Alors même que le principe de fraternité n'était pas encore venu nuancer la loi qui encadrait le séjour des étrangers, cette famille catholique avait décidé d'accueillir une femme réfugiée du Daguestan avec ses deux enfants, ce qui était à l'époque passible d'une condamnation.
Ils expliquent ici les raisons de leur choix. Un témoignage édifiant.

Fraternité et légalité : où en est-on ?

 

Le « délit de solidarité » fait référence à l’article L. 622 du code de l’entrée, du séjour des étrangers et du droit d’asile (Ceseda), qui date de 1945. Ce texte stipule que « toute personne qui aura, par aide directe ou indirecte, facilité ou tenté de faciliter l’entrée, la circulation ou le séjour irrégulier d’un étranger en France » encourt jusqu’à cinq ans d’emprisonnement et 30 000 euros d’amende.
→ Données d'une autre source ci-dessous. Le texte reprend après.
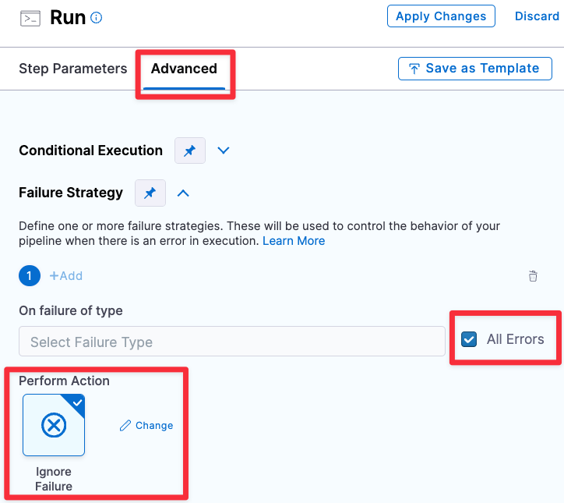Click Change to edit the action
The height and width of the screenshot is (503, 564).
(x=146, y=426)
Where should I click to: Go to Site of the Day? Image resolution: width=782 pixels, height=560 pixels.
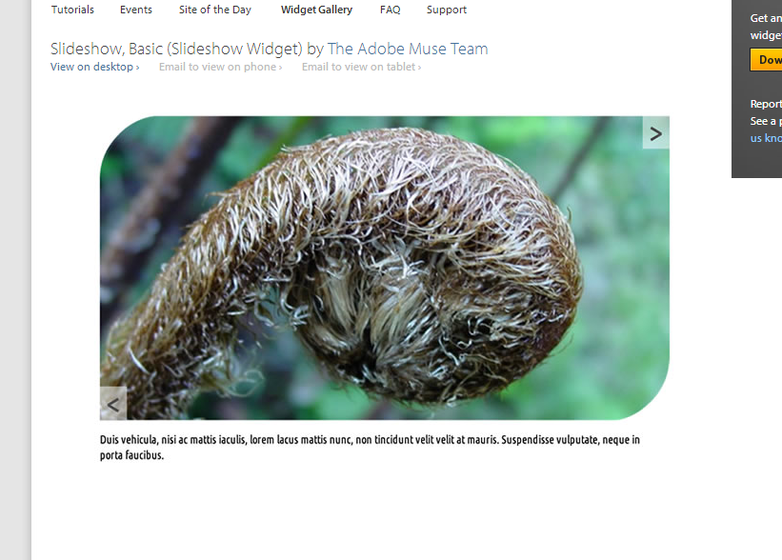[x=215, y=10]
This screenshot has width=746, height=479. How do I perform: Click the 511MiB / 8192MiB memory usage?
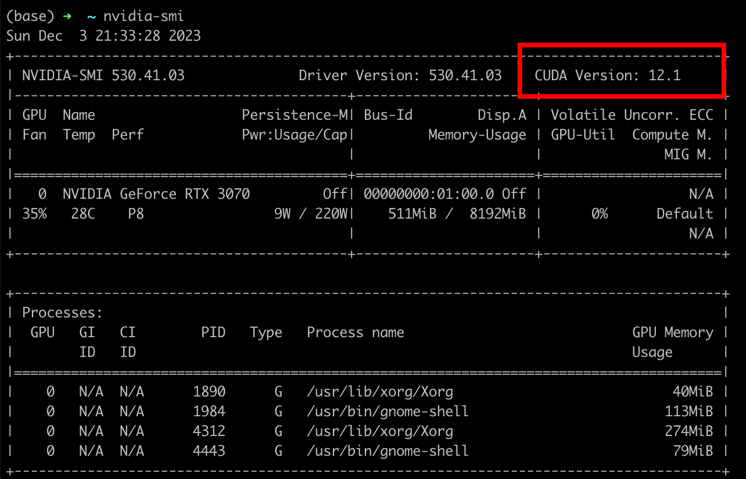(457, 214)
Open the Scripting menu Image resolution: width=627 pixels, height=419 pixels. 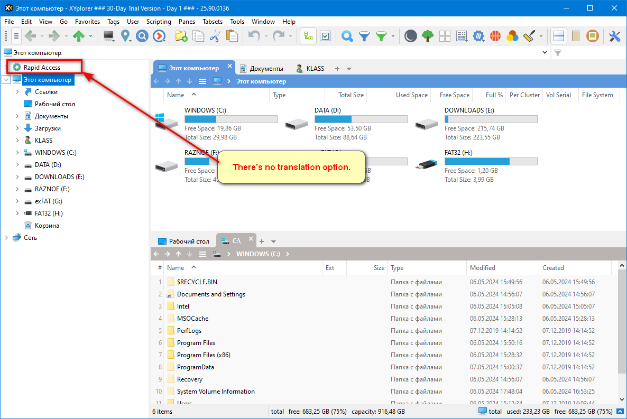point(159,22)
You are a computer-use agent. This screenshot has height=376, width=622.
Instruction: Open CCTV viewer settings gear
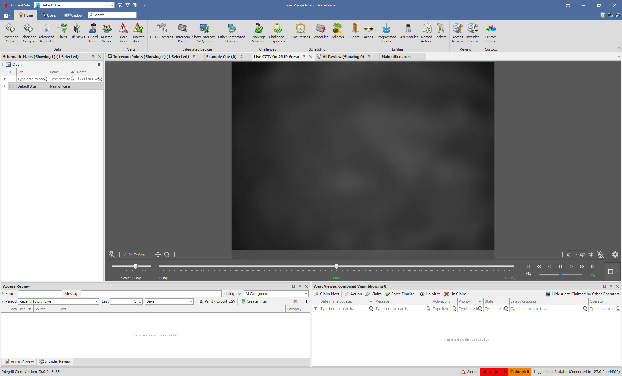(x=615, y=254)
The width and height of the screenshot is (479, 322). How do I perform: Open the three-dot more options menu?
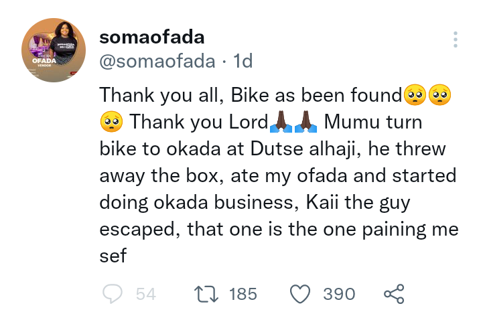pos(456,39)
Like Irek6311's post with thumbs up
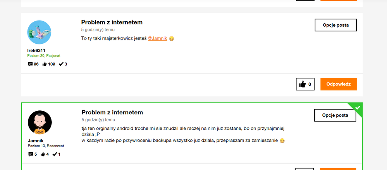This screenshot has height=170, width=387. click(301, 84)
Il a néanmoins connu une série d’aménagements depuis les années 1990, la principale étant l’introduction, en 2018 du « principe de fraternité »

 

Depuis 2009, une recrudescence de condamnations pour « délit de solidarité » avait été enregistrée. Cette  tendance s’est poursuivie jusqu’en 2017 avec les procès très médiatisés de l’agriculteur Cédric Herrou et de l’enseignant Pierre-Alain Mannoni. Cependant, en décembre 2018, la Cour de cassation a cassé leur condamnation à de la prison avec sursis, consacrant ainsi le principe constitutionnel de fraternité.

Ce principe a été transposé dans la loi du 1er août sur les migrants : désormais, une aide désintéressée à des étrangers ne saurait être poursuivie « lorsqu’elle n’a donné lieu à aucune contrepartie directe ou indirecte et a consisté à fournir des conseils ou accompagnements juridiques, linguistiques ou sociaux, ou toute autre aide apportée dans un but exclusivement humanitaire »

Les contreparties indirectes, telles que la promotion d’actions militantes ou le travail dissimulé ainsi que l’aide à l’entrée irrégulière sur le territoire restent en revanche passibles de sanctions.